== Information given
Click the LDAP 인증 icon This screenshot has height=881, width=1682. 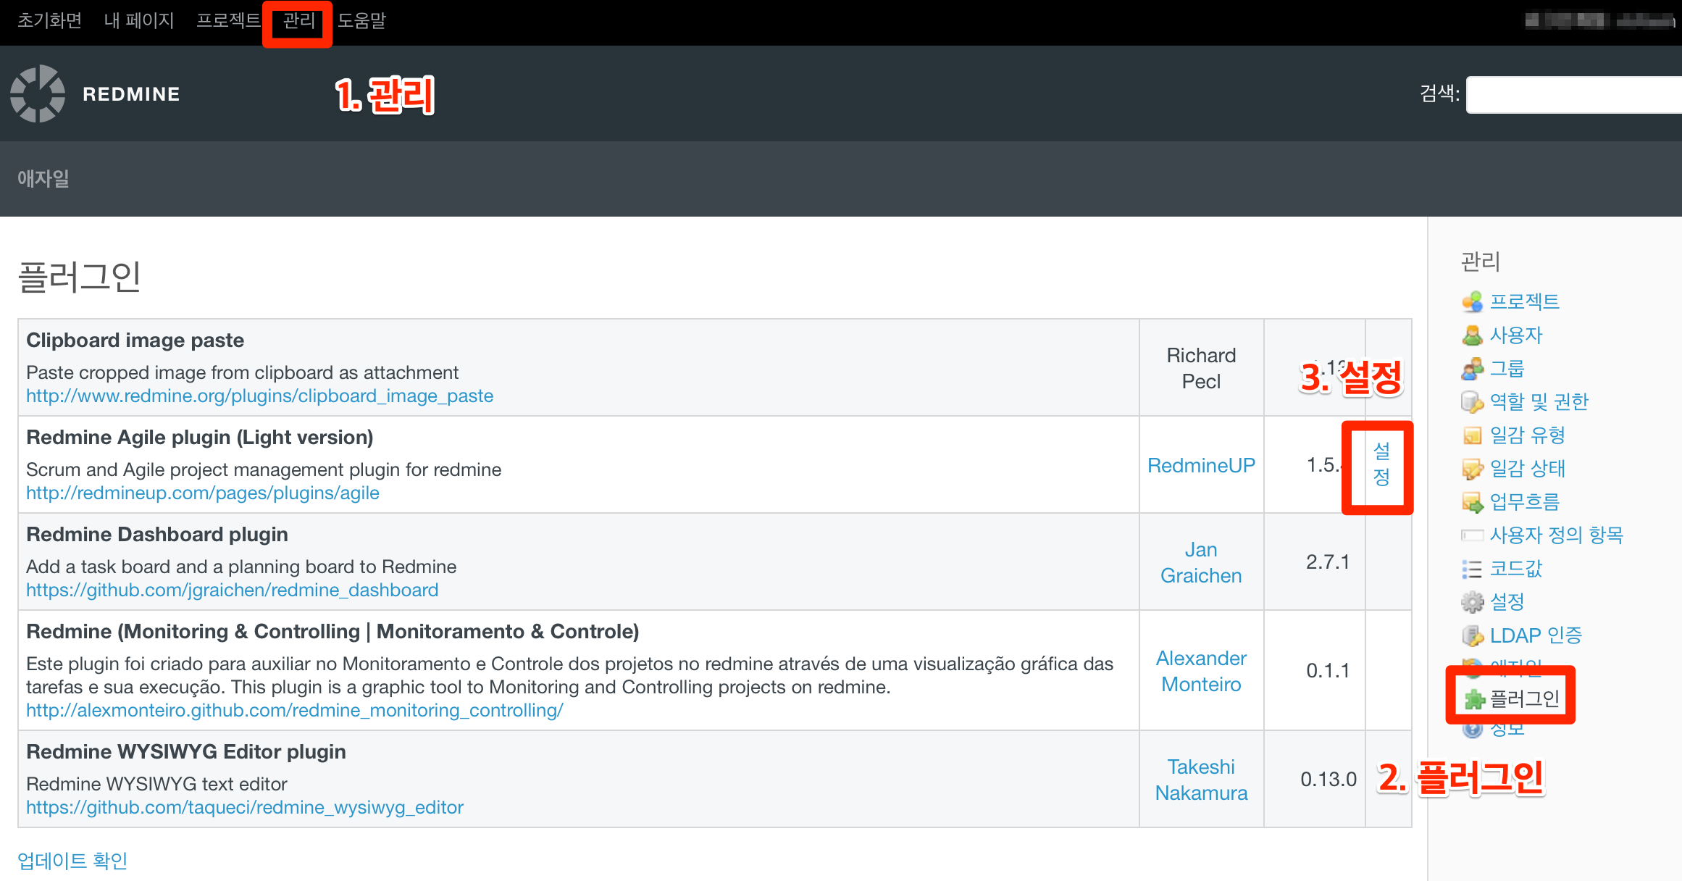point(1472,635)
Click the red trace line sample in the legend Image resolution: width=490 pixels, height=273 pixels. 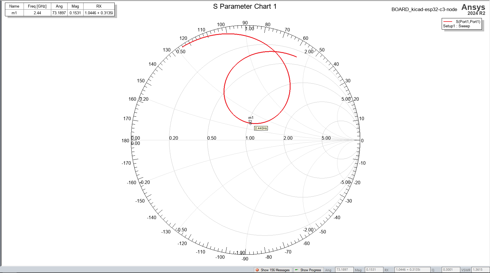coord(448,21)
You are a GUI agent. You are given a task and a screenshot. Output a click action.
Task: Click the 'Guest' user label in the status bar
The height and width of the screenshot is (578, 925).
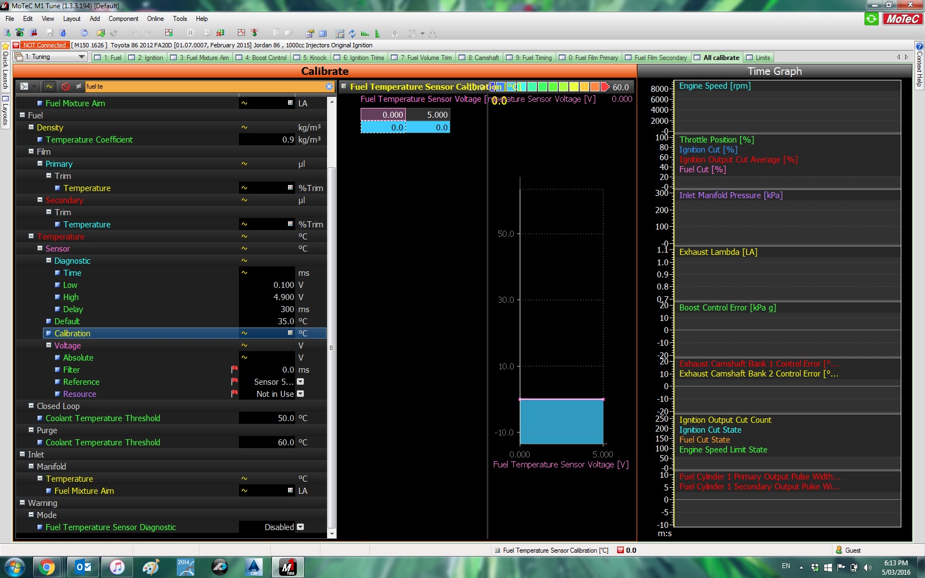click(x=852, y=550)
====
▶ **Exercise**:
Once the line holding "Task: Click the" is found, set down that line and every line after it, exactly, through the last line of the records above, omitting pictures.

▶ **Answer to this exercise**:
Task: Click the 'Guest' user label in the status bar
The height and width of the screenshot is (578, 925).
click(x=852, y=550)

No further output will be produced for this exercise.